** start Source text **
A convolutional neural network, $f (x; θ)$ , can be viewed as a composition of functions:

f (x; θ) = (F_{S} \circ F_{f c} \circ F_{L} \circ F_{L - 1} \circ . . . \circ F_{1}) (x)

(4)

where $F_{S}$ is the softmax activation function, $F_{f c}$ is a sequence of fully connected layers, and $F_{1} . . . F_{L}$ are convolutional layers, that perform the feature extraction function of the network. Each $F_{l}$ , $l \in {1... L}$ , is itself a composition of functions, transforming the output of the convolutional layers before it,

F_{l} (x; θ_{l}) = [h \circ [C o n v (F_{l - 1} \circ . . . \circ F_{1})]] (x)

(5)

such that $h$ is a non-linear mapping and $C o n v (\cdot)$ is a convolutional operation.

Let the set $V_{l} = {v_{1}, v_{2}, . . . v_{C}}$ represent the C feature maps of dimension $H$ x $W$ at layer $l$ .

Given any pair of feature maps within the same layer, $v_{i}$ and $v_{j}$ , we define a polynomial kernel function,

κ (v_{i}, v_{j}) = {(⟨ v_{i}, v_{j} ⟩ + e)}^{d}

(6)

where $e \geq 0$ and integer $d \geq 1$ are chosen parameters and $⟨ \cdot, \cdot ⟩$ is the inner product. Treating input maps $v_{i}$ and $v_{j}$ as having dimension $N = H \times W$ , the kernel function $κ (\cdot, \cdot)$ has the property that there exists a mapping

ϕ (v_{i}) : R^{N} \to R^{(\frac{N + d}{d})}

such that,

κ (v_{i}, v_{j}) = ⟨ ϕ (v_{i}), ϕ (v_{j}) ⟩

(7)

Given a set of feature vectors $V$ in a convolutional layer, the elements of a kernel matrix $G \in S_{+}^{C x C}$ for that layer are computed by,

G_{i, j} = κ (v_{i}, v_{j})

(8)
** end Source text **
** start Material for this exercise **
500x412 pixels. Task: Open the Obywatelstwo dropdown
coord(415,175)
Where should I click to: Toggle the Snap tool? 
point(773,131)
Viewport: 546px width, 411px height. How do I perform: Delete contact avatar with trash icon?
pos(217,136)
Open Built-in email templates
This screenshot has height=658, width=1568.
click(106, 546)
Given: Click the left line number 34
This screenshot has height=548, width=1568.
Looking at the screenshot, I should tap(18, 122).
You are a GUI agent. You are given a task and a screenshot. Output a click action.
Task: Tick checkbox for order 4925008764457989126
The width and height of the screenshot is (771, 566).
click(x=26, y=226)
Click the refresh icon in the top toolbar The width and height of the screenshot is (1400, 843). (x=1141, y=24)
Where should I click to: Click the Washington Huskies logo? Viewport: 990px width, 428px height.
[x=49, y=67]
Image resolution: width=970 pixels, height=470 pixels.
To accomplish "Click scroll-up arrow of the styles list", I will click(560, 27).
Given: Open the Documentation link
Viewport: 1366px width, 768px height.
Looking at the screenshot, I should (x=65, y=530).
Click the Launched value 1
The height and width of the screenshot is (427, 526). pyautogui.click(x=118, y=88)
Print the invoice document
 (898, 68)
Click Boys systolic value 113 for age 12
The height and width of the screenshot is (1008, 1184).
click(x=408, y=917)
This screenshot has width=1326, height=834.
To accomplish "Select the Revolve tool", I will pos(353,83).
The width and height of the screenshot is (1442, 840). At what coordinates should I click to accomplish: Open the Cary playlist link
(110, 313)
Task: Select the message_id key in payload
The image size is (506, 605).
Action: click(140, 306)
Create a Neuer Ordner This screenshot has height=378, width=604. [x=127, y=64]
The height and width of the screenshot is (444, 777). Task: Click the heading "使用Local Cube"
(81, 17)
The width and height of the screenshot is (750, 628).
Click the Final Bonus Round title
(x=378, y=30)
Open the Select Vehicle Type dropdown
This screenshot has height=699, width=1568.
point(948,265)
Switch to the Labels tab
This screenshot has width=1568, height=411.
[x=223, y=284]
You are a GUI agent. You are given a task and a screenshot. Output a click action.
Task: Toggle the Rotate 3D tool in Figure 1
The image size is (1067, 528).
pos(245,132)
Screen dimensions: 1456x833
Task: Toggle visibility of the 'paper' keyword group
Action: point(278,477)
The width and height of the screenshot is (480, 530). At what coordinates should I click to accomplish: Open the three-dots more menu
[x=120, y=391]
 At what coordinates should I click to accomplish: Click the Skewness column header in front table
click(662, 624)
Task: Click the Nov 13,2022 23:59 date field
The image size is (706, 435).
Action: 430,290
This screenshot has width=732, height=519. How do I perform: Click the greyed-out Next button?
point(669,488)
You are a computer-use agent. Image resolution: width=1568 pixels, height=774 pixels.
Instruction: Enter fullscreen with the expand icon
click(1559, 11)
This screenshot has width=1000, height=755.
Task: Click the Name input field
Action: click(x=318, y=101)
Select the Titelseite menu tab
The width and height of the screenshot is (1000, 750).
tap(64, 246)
** end Material for this exercise **
■ Written task 1 ■
Reproduce the rows above as a numbered list, starting with the line that contains "Task: Click the Nov 13,2022 23:59 date field" and going through the last row. Skip any blank lines.
■ Written task 2 ■
Continue the passage on kernel matrices for convolutional network layers from the point where it stops.
These rows have no connection to the passage on convolutional neural networks.

■ Output 1 ■
1. Task: Click the Nov 13,2022 23:59 date field
2. The image size is (706, 435).
3. Action: 430,290
4. This screenshot has width=732, height=519. How do I perform: Click the greyed-out Next button?
5. point(669,488)
6. You are a computer-use agent. Image resolution: width=1568 pixels, height=774 pixels.
7. Instruction: Enter fullscreen with the expand icon
8. click(1559, 11)
9. This screenshot has width=1000, height=755.
10. Task: Click the Name input field
11. Action: click(x=318, y=101)
12. Select the Titelseite menu tab
13. The width and height of the screenshot is (1000, 750).
14. tap(64, 246)

■ Output 2 ■
The kernel matrix is a positive semi-definite matrix unique to each layer. Note that for $e = 0$ and $d = 1$ , the kernel matrix is identical to the Gram matrix.

Specifically for polynomial kernels, the mapping $ϕ (v_{i})$ transforms the input feature map into a higher dimensional vector whose components are formed by all monomial combinations of the input vector components up to total order d. For example, if $N = 2, m = 1$ , and $d = 3$ , then $ϕ (v_{i}) : R^{2} \to R^{10}$ maps the components of $v_{i} = [v_{i 1}, v_{i 2}]$ to a vector that includes all monomial terms from the set ${a_{r, s} v_{i 1}^{r} v_{i 2}^{s} | r, s = 0...3, r + s \leq 3, a_{r, s} \in R}$ .

The next section details our defense system construction and the conceptual ideas behind our design choices.

4 Proposed Training and Defense Methods

As shown in Fig. 1, we describe a training phase (left column) and defense methodology (right column) to produce a perturbation resistant deep neural network. All of the steps contained in the following section can be found in Fig. 1.

4.1 Training Phase

Train neural network on clean and smoothed data. Since our defense system applies a traditional image smoothing operation such as a median filter to the image, we wish for the network to be able to recognize the smoothed versions of the original image. Therefore, for each image $t \in T$ , we generate a corresponding smoothed image $t_{R}$ to obtain a set $T_{R}$ and then use all examples in ${T} \cup {T_{R}}$ to train the network.

Figure 1: Schematic of proposed training and defense processes.

4.2 Inference Phase

Receive new input $x$ . Classify $x$ with $f (x; θ)$ and store result $y_{p} | x$ .

Apply smoothing operation to $x$ to create $x_{R}$ . Apply the same smoothing operation to $x$ that was used to generate set ${T_{R}}$ in the training phase.

From the correctly classified, denoised training data set ${T_{R, c}}$ , draw one sample image corresponding to each class to create a sample set ${s_{1} . . . s_{K}}$ . Compute and store the polynomial kernel matrices for each sample image. The $K$ stored polynomial kernel matrix sets from ${s_{1} . . . s_{K}}$ will act as target kernel matrices towards which our smoothed $x_{R}$ will be transformed.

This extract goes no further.